The Robot Toxicologist
The “Toxic Trio” as a case study
Wouldn’t it be wonderful if a machine could read all of the world’s science literature, decide which substance would trigger new liability exposures, say how much this would cost and who should pay?
After > 10 years of development work, the recent marketing document[1] from Allianz illustrates how far along this path one particular robot has travelled.
UK liability insurers read the Allianz report and asked –‘is it better than tossing a coin’? 51% is seen as the minimum requirement for authorising reserves for example.
The task was to compare the fifteen substantial findings in the report (in the context of nail varnish) with the written views of expert toxicology committees produced over several decades.
Is this a fair test?
One of the key features of any advisory tool is the ability to quantify and report the number of true positives, true negatives, false positives and false negatives. It is traditional that such thoroughness is absent from a marketing document. To improve fairness, the comparison work also explored the number of true negatives (things which were justifiably not included) and false negatives (things which should have been in a truly informative report, but weren’t).
Fifteen comparisons may not be enough to provide a really clear view of the 50% test. Precision in the probability estimate would be made more meaningful by a larger sample.
The findings
There was some overlap between expert and robot views.
A positive predictive value (PPV) was estimated with a precision of ± 10% using Monte Carlo methods. With such a precision, one can confidently distinguish between an ideal threshold PPV of 50% and a measured value of 80% and between a measured value of 20% and the ideal 50%. Measured PPV values below 20% and above 80% would provide strong guidance on the usefulness of the Allianz et al. robot (AR).
Why were there any differences?
There were five key areas where the ‘quality’ assessment made by the robot disagreed with the quality assessment and insight normally provided by an expert.

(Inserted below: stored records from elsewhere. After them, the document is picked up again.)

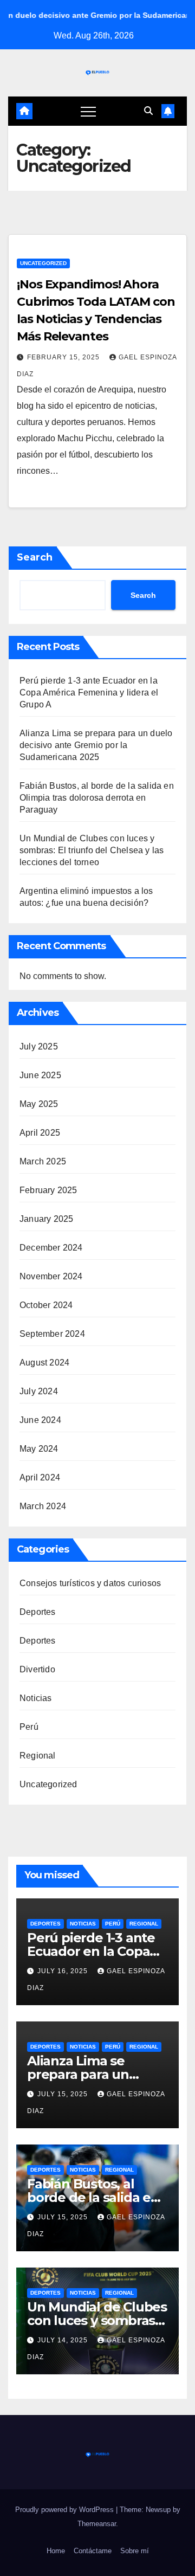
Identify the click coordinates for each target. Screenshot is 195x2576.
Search (35, 557)
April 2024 (40, 1477)
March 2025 (43, 1161)
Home (56, 2551)
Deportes (38, 1612)
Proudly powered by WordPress (65, 2510)
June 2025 (40, 1075)
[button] (148, 110)
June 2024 (40, 1420)
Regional (38, 1755)
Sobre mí (134, 2551)
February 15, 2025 (64, 357)
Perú (29, 1726)
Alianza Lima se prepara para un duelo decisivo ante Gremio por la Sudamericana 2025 (96, 745)
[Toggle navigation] (88, 111)
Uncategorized (43, 263)
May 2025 (39, 1104)
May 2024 (39, 1448)
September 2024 (52, 1333)
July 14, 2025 (63, 2340)
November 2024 (51, 1276)
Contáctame (93, 2551)
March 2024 (43, 1506)
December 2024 (51, 1247)
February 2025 (48, 1190)
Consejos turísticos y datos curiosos (90, 1583)
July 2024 (39, 1391)
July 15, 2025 (63, 2094)
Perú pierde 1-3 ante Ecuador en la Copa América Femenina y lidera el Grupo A (89, 692)
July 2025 (39, 1046)
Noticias (36, 1698)
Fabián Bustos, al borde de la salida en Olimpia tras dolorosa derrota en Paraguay (97, 797)
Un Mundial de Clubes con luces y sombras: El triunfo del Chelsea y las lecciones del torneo (92, 850)
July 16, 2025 (63, 1971)
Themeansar (96, 2524)
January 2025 (46, 1218)
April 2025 (40, 1132)
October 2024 (46, 1305)
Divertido (37, 1669)
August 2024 (44, 1362)
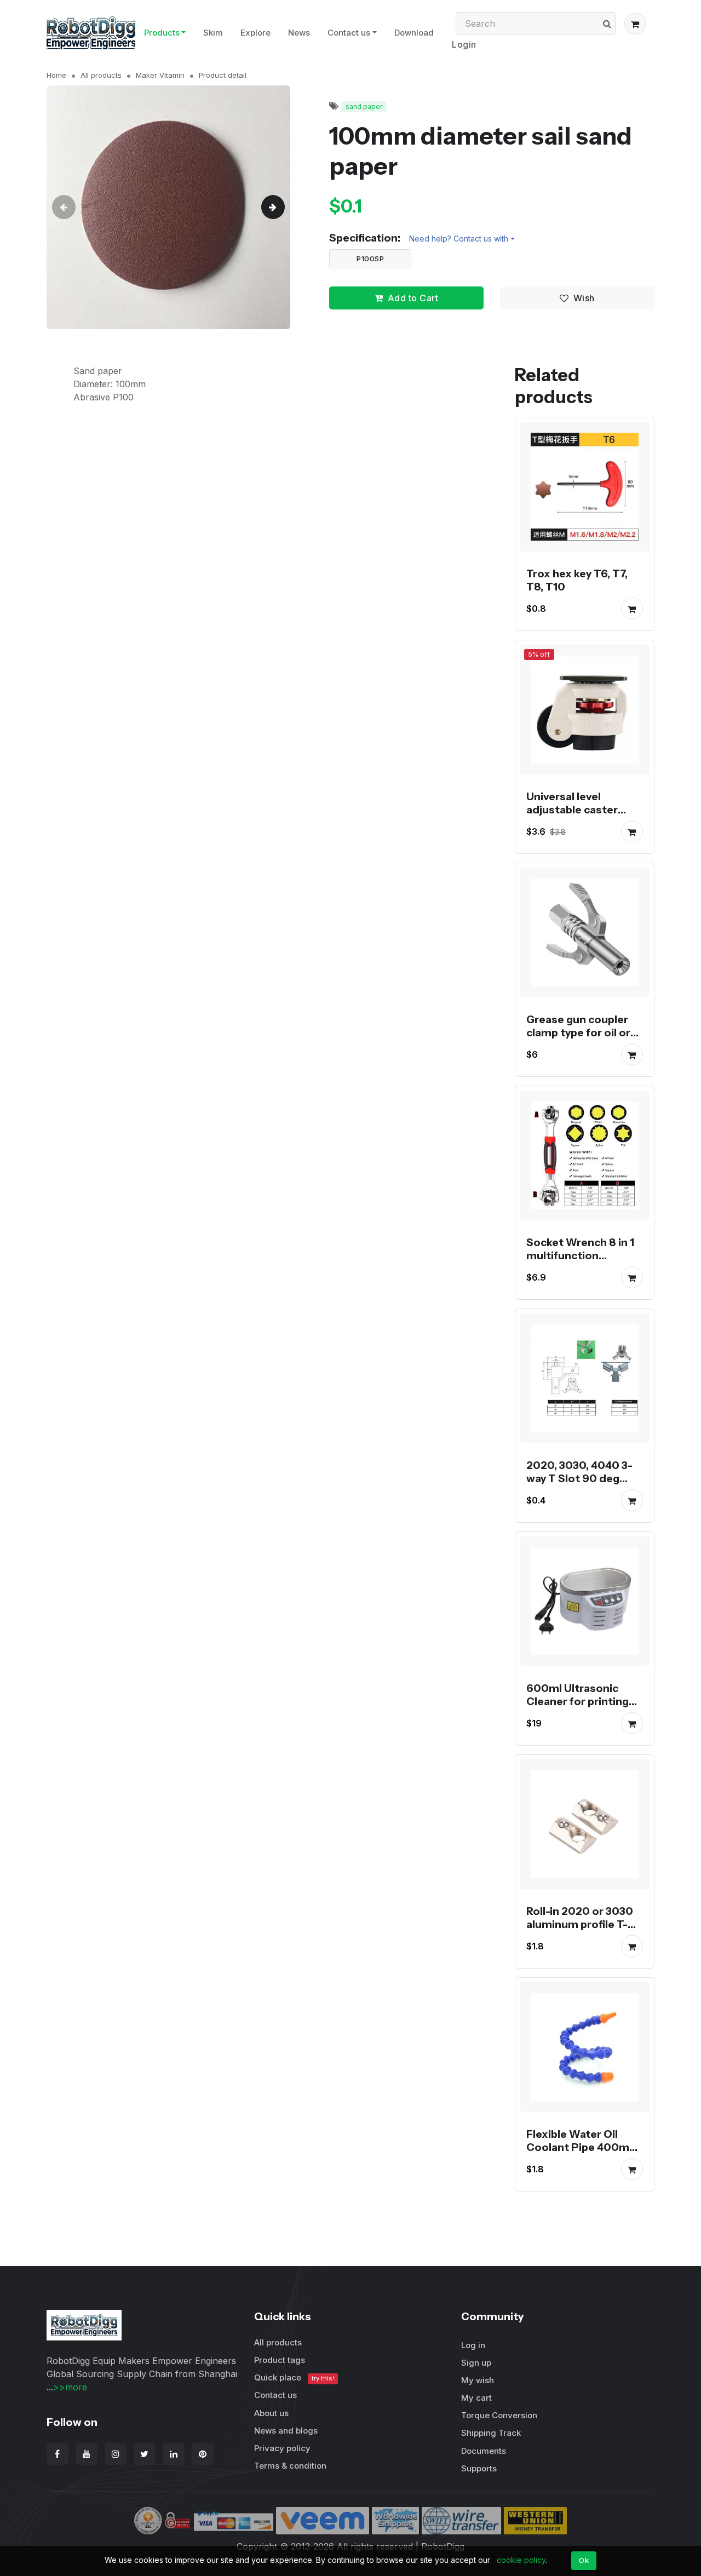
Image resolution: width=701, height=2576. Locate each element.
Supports (479, 2468)
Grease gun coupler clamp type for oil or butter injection (578, 1032)
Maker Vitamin (160, 75)
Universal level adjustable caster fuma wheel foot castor (572, 816)
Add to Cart (413, 297)
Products (162, 32)
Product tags (279, 2360)
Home (56, 75)
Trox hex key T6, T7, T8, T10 (577, 580)
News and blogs (286, 2430)
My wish (477, 2380)
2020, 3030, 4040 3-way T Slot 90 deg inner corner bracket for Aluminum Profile (580, 1485)
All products (101, 75)
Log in (473, 2345)
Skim (213, 32)
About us (271, 2413)
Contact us (348, 32)
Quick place (294, 2377)
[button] (635, 24)
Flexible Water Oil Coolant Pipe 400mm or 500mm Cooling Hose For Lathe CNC (583, 2153)
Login (464, 44)
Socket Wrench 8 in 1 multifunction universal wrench (580, 1255)
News (299, 32)
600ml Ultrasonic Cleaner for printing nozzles (577, 1701)
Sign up (476, 2362)
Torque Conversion (499, 2415)
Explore (255, 32)
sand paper (364, 106)
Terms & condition (290, 2465)
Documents (483, 2451)
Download (414, 32)
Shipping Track (491, 2433)
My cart (476, 2398)
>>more (70, 2387)
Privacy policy (282, 2448)
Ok (584, 2560)
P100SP (370, 258)
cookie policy (521, 2559)
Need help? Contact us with (458, 238)
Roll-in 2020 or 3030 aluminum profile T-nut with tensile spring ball (584, 1930)
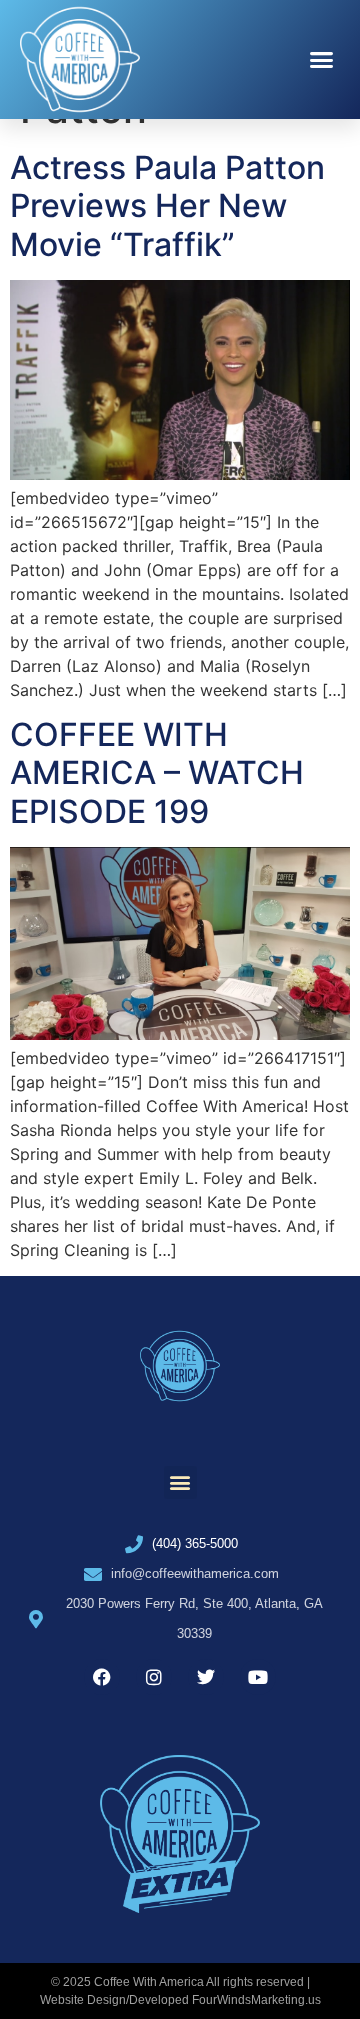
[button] (322, 60)
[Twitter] (206, 1677)
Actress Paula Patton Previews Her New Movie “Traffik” (167, 206)
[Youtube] (258, 1677)
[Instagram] (154, 1677)
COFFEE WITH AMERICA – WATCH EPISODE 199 (157, 773)
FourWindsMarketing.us (256, 2000)
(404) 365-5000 (195, 1543)
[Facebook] (102, 1677)
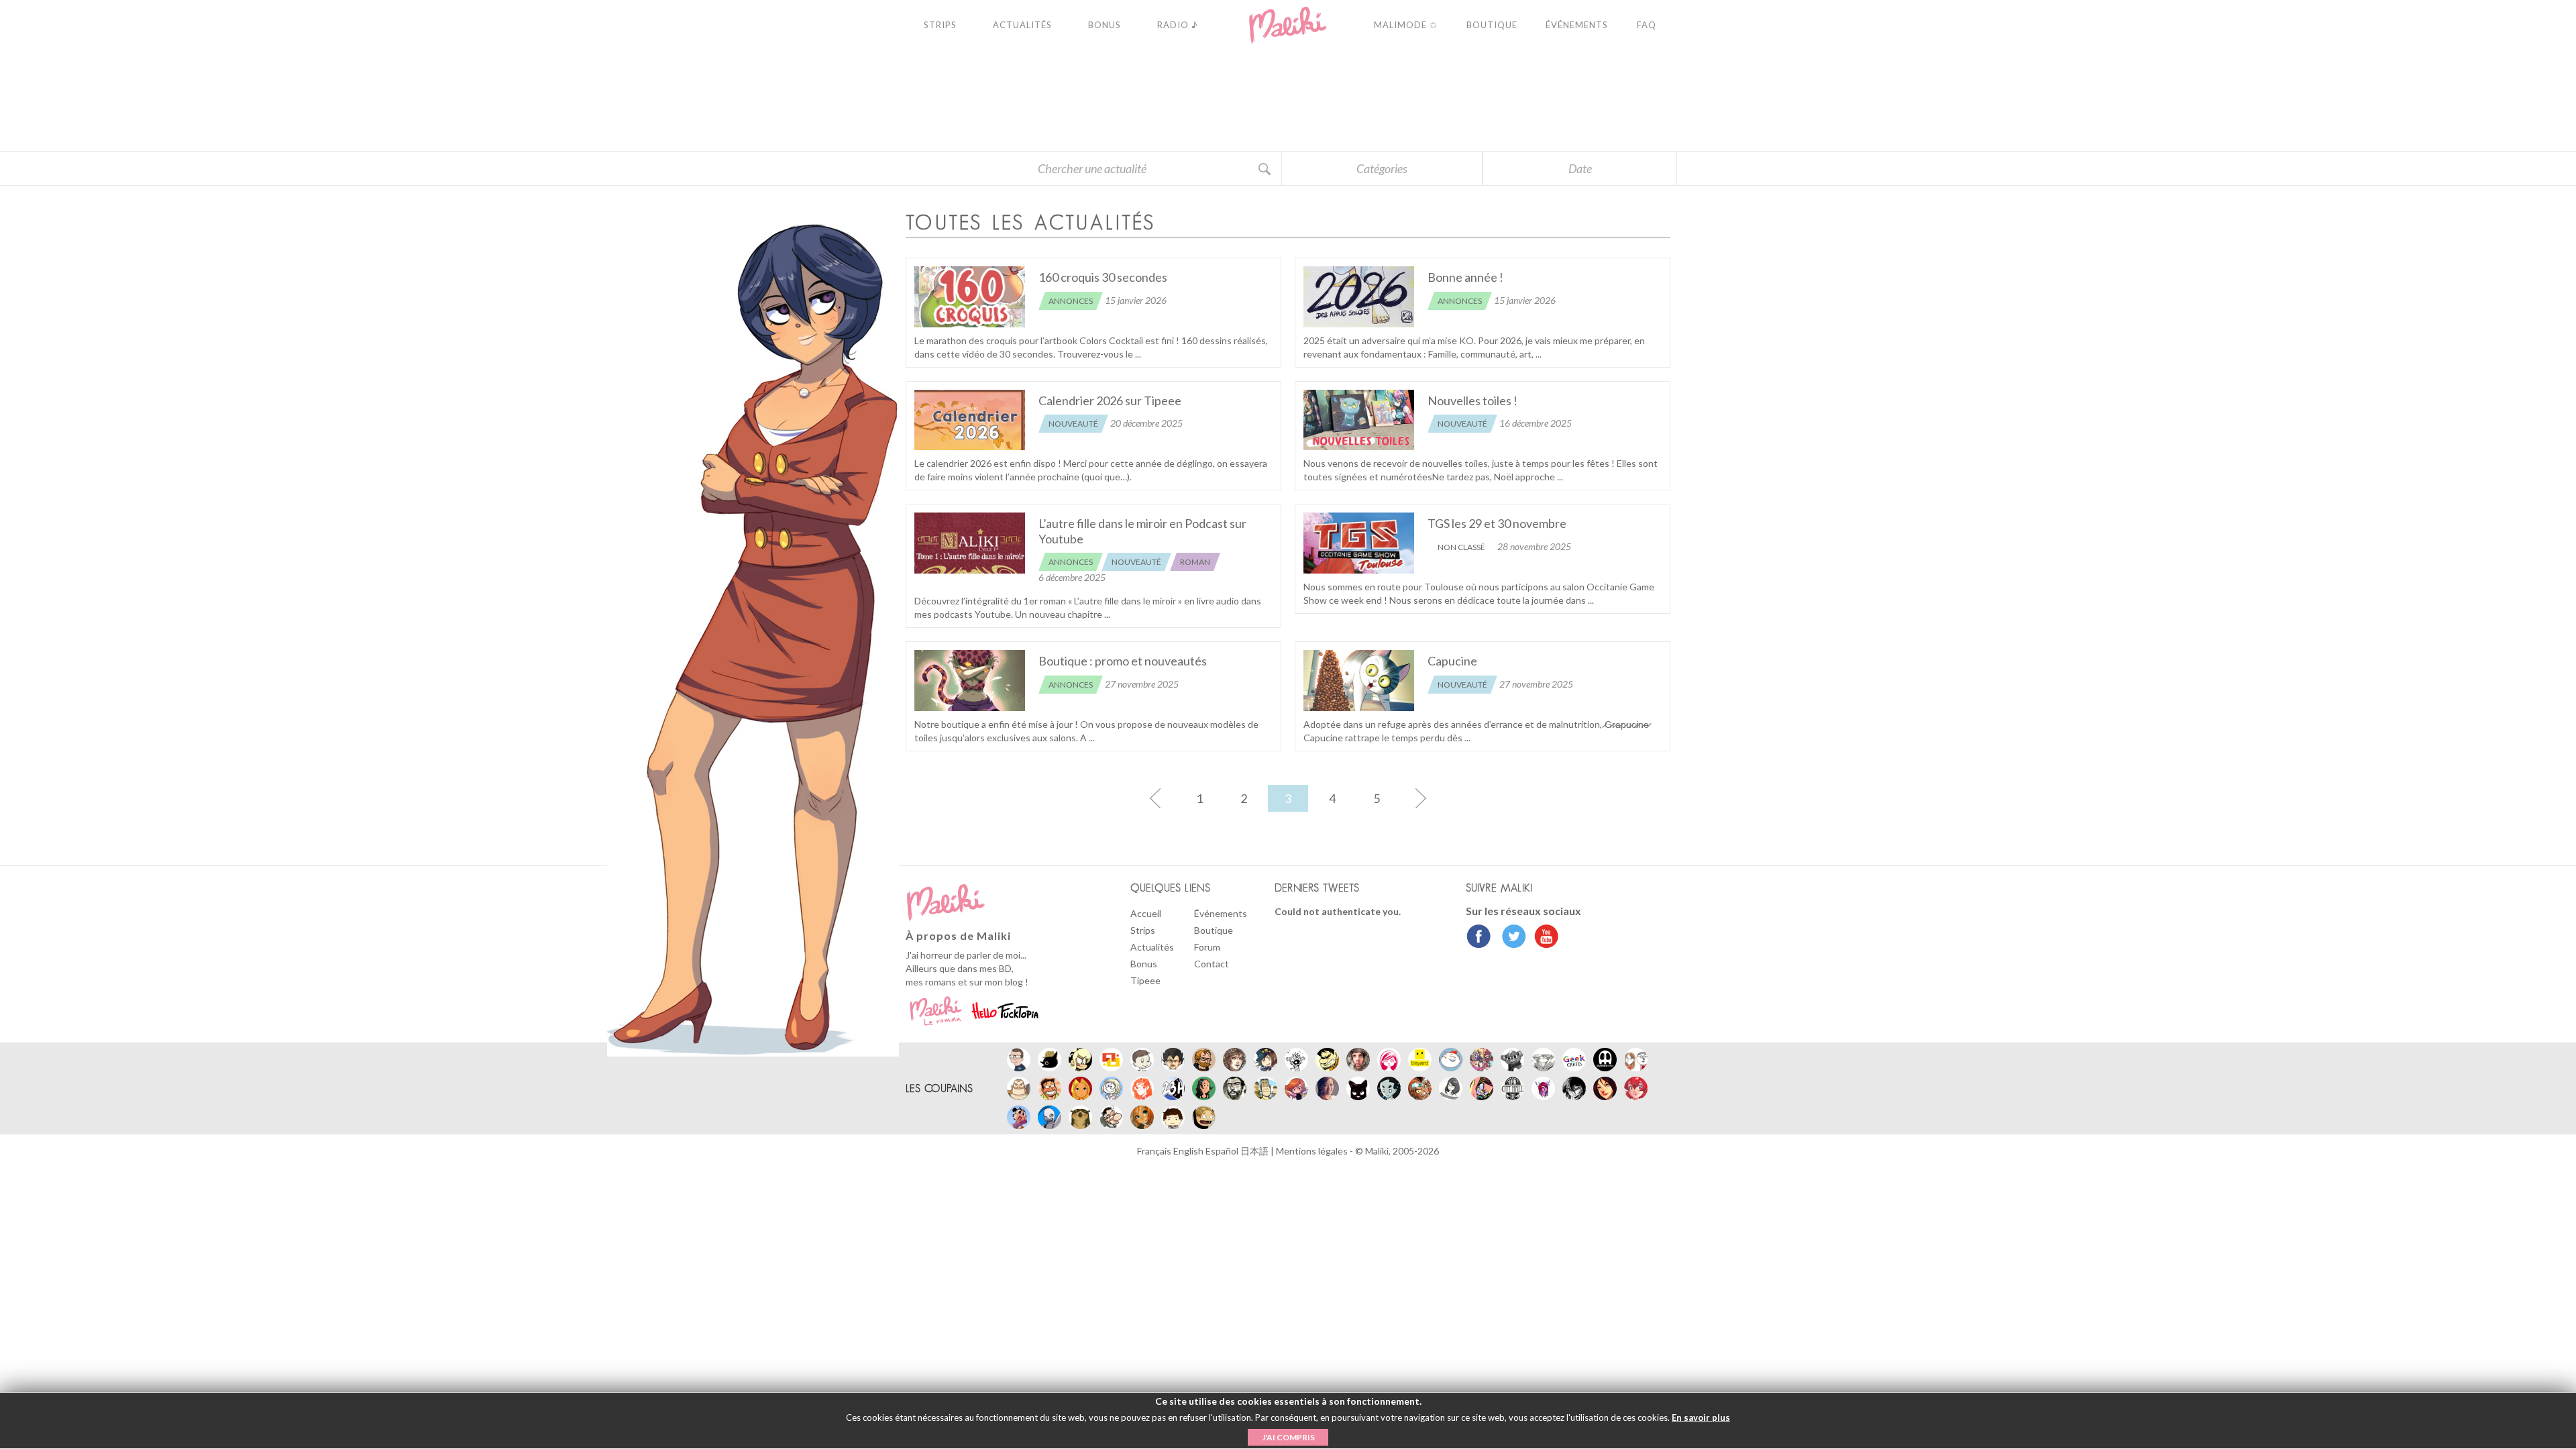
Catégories (1381, 168)
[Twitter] (1510, 938)
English (1189, 1151)
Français (1155, 1151)
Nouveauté (1073, 424)
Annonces (1071, 301)
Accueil (1145, 913)
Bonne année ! (1465, 277)
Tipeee (1145, 980)
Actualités (1152, 947)
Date (1580, 168)
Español (1222, 1151)
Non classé (1461, 547)
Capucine (1452, 660)
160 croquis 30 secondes (1102, 277)
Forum (1207, 947)
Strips (1142, 930)
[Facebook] (1479, 938)
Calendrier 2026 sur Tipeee (1109, 400)
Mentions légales (1313, 1151)
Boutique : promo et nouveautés (1122, 660)
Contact (1211, 963)
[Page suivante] (1421, 798)
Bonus (1143, 963)
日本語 (1255, 1151)
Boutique (1213, 930)
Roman (1195, 562)
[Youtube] (1543, 938)
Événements (1220, 913)
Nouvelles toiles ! (1472, 400)
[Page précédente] (1155, 798)
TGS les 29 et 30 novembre (1497, 523)
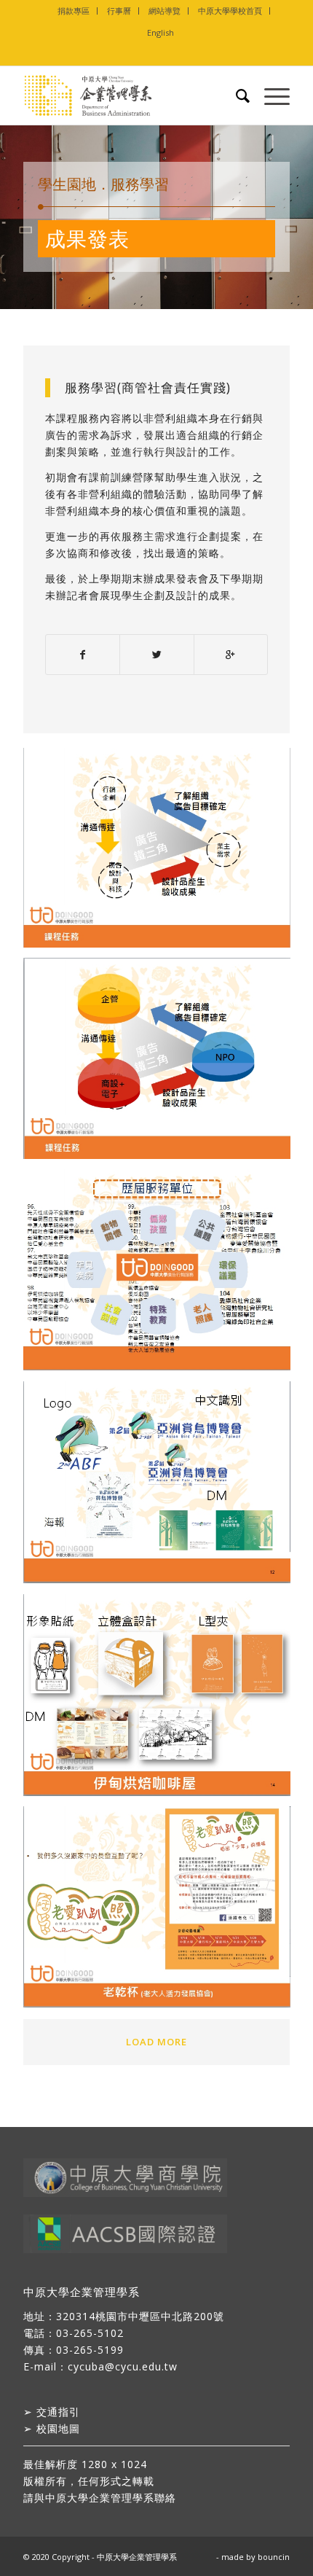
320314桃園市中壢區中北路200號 (140, 2316)
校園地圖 (58, 2428)
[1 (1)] (162, 853)
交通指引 (58, 2412)
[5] (162, 1700)
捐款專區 (74, 10)
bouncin (274, 2556)
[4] (162, 1487)
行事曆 (119, 10)
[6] (162, 1912)
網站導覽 (164, 10)
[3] (162, 1275)
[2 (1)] (162, 1063)
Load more (156, 2041)
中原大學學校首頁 (230, 10)
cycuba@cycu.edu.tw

These are provided in the full report. For example, is it really true that the effects of massively unrepresentative doses will be of the same kind at much lower doses? Sometimes. It depends.
In the course of the comparison it became clear[2] that the AR is capable of rooting out and collating some of the evidence which is relevant to an expert liability evaluation. This suggests a promising future for AR.
The AR seems to behave as a semantic popularity poll. However, in expert hands one high quality study trumps the editorial line chosen for various reasons[3] to promote tens of poor ones even if they all agree. Popularity poll analysis has no place in court.
Was it a useful question?
The ‘Tossing a coin’ comparison is often a good test of value-added and is the gateway to formal action in liability risk management business. However, for liability exposure, the potential value of one prediction out of twenty five being correct could very significantly outweigh the time and money wasted on preparing for and investing in another twenty four. Failure to meet the 50% challenge wouldn’t necessarily mean all the effort is always wasted. Above 50% and the economic argument looks much more favourable.
For those regimes that adopt a more precautionary standard e.g. environmental regulators and risk averse “failure to warn” regimes, the 50% PPV test is probably too high a hurdle. But it is the right question for common law liabilities.
Summary
Based on fifteen comparisons, an estimate of the positive predictive value was made with an uncertainty of ± 10%.
Based on the available evidence, would tax authorities, shareholders and insurance regulators give assent to actions justified by the outputs of this AR tool? A positive predictive value below 20% would suggest – No. Above 80% – Yes.
The detailed report provides the PPV value for the ‘toxic trio’ report and is commercially available in confidence to UK liability insurers and re-insurers. The potential for robots to be of use in toxicology for liability risk assessment is discussed.
andrew@reliabilityoxford.co.uk
[1]Risk Bulletin. (2018) Vol.3. Allianz Global Corporate & Specialty. The analyses have been brought to the attention of both Allianz and the robot developer. The robot is referred to here as AR.
[2]There is the example of a speculative effect of a trace contaminant in toluene (one of the “toxic trio”) being used as evidence of synergy. Benzene is a trace contaminant in toluene. The Allianz et al. report didn’t say that it was but did use benzene as an example where there is tentative evidence of accelerating the possibly harmful biological effects associated with formaldehyde (another one of the trio). It is hard to believe that this example was chosen by good luck, but when asked, the authors made no comment.
[3] Science publication is the tradeable currency of research scientists. As with any form of commerce, sometimes corners are cut and words are chosen to increase the apparent value. Peer reviewers are usually members of the same club.